**Page excerpt**
= = = =

Due to the limited amount of space on the Card, large data sets may be decrypted with
multiple calls to CI_Decrypt. Use the CI_GetConfiguration function to determine the
amount of user memory on the Card.
Prior to executing the CI_Decrypt function the decryption mode needs to be set, the
decryption key loaded into the cryptologic and an IV needs to be loaded. The mode is set
by the CI_SetMode function. The default decryption mode is 64 bit Cipher Block
Chaining (CI_CBC64). The CI_LoadIV function is used to load the IV. For multi-call
decryption sessions the IV only needs to be loaded prior to the first call to CI_Decrypt.
The key is set with the CI_SetKey function.

= = = =

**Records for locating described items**
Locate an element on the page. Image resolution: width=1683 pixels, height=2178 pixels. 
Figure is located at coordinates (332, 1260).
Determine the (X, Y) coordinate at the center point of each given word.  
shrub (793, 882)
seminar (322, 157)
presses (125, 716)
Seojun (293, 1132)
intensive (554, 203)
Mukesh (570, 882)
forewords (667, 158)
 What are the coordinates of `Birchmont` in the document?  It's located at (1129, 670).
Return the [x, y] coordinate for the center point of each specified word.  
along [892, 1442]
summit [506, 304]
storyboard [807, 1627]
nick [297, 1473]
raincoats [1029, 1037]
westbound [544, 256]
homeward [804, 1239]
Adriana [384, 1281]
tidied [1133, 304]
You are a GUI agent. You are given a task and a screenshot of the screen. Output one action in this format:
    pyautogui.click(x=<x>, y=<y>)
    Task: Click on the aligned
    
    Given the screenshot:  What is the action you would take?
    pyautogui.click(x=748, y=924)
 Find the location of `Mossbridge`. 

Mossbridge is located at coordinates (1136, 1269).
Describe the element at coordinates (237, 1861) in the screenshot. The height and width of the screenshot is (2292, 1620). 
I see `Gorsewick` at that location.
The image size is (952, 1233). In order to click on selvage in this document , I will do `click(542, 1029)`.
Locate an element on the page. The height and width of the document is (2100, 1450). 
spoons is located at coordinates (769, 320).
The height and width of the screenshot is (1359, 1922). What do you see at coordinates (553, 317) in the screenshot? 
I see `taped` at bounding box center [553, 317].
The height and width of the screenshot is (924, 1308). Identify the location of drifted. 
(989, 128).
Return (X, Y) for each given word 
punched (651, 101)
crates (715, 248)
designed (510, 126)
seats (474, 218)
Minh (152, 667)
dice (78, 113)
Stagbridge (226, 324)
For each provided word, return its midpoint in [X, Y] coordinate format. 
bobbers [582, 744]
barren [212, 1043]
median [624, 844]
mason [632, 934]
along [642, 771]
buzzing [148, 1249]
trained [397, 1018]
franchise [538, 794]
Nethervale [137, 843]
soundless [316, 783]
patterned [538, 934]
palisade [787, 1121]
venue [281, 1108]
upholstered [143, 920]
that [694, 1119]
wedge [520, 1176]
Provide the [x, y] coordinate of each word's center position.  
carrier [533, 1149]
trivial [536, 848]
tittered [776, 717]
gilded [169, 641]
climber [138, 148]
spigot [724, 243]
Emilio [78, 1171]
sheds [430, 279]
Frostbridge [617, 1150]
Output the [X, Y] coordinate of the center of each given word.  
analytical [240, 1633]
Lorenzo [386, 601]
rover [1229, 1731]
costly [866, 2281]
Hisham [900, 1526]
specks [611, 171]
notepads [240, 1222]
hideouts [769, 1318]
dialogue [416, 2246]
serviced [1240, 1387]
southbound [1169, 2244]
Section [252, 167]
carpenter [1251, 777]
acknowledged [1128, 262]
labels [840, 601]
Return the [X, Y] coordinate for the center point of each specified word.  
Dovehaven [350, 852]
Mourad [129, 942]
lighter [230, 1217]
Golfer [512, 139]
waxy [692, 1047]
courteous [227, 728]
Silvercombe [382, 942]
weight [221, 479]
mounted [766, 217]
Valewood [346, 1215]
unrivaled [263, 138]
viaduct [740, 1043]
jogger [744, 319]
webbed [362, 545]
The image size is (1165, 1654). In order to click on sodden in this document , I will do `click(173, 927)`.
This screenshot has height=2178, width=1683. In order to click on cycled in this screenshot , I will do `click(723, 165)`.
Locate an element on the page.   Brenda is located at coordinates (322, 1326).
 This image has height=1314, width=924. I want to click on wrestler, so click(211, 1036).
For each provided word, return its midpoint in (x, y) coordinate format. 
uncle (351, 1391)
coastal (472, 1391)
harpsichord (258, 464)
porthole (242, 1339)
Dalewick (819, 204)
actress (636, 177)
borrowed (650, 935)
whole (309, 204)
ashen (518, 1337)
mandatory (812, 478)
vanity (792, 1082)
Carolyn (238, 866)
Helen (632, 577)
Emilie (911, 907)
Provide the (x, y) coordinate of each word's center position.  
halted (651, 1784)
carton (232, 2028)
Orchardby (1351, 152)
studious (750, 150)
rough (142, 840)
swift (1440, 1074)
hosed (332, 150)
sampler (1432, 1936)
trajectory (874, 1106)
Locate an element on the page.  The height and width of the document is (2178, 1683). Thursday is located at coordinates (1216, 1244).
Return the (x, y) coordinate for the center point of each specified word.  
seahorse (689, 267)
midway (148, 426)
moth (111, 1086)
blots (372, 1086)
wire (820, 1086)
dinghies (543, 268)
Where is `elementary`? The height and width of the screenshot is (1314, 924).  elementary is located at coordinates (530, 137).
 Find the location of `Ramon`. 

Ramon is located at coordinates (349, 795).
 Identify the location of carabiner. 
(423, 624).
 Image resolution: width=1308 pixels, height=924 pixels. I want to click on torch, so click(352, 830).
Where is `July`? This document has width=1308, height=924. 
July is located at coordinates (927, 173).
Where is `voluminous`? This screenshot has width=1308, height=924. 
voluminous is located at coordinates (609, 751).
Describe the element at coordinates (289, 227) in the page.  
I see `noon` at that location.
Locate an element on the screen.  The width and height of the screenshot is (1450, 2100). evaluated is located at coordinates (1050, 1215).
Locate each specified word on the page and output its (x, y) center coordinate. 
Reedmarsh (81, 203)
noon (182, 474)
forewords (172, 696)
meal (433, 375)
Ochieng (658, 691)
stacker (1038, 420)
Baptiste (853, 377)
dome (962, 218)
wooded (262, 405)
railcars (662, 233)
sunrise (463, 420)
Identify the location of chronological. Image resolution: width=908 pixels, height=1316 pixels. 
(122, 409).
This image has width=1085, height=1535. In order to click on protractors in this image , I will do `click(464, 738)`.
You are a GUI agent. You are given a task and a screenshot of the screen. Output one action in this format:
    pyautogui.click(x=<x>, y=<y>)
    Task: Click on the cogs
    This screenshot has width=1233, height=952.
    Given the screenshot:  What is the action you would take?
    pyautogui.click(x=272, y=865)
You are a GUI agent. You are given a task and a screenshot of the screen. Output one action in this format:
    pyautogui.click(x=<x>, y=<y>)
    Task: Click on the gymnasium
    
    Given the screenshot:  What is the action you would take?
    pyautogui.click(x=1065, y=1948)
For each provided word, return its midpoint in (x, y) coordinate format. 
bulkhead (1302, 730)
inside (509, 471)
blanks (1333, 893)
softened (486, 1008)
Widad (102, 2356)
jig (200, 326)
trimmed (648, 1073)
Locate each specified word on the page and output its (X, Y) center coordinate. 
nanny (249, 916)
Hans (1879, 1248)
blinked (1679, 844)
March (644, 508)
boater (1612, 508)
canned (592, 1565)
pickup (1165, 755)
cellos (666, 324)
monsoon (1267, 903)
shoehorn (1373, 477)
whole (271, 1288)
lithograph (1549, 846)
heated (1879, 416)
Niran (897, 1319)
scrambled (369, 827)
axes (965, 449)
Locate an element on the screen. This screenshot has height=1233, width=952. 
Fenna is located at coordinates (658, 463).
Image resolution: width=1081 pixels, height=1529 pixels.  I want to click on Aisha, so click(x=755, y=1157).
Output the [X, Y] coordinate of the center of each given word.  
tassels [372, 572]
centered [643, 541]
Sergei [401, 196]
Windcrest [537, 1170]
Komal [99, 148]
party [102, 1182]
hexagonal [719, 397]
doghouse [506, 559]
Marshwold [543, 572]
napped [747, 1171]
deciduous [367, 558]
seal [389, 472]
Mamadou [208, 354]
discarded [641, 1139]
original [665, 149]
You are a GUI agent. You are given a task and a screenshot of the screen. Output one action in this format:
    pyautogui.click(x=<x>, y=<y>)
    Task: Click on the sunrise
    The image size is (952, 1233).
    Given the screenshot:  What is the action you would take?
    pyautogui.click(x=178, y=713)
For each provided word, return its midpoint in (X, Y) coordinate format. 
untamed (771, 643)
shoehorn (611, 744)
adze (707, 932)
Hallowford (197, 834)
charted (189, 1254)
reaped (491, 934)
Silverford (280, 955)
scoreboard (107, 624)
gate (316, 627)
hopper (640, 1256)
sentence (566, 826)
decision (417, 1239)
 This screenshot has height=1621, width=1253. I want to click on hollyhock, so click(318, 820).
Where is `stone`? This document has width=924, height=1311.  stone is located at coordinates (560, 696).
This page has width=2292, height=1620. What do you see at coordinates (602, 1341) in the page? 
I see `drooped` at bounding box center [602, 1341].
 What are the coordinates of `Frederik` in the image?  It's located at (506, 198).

= = = =

**What to do**
[a] In the passage on the CI_Decrypt function, what is the default decryption mode?
[b] Extend the passage on the CI_Decrypt function past its final sentence.

**Written responses**
[a] 64 bit Cipher Block Chaining (CI_CBC64).

[b]
4.4 CI_DeleteCertificate
The CI_DeleteCertificate function zeroizes the Certificate and Certificate Label and
any Private Component (X), Public Component (Y) and Public Key Parameters (p, q,
and g) associated with the Certificate specified by the CertificateIndex. The Card only
allows an SSO Enabled User to delete Certificate Index 0. Deleting an unused
Certificate Index is permitted.
4.5 CI_DeleteKey
The CI_DeleteKey function zeroizes the Key Register specified by RegisterIndex.
Deleting an unused Key Register is permitted.
The Card uses Key Register zero (0) to hold it’s Storage key, Ks. The Card only allows
the SSO Enabled User to delete this register.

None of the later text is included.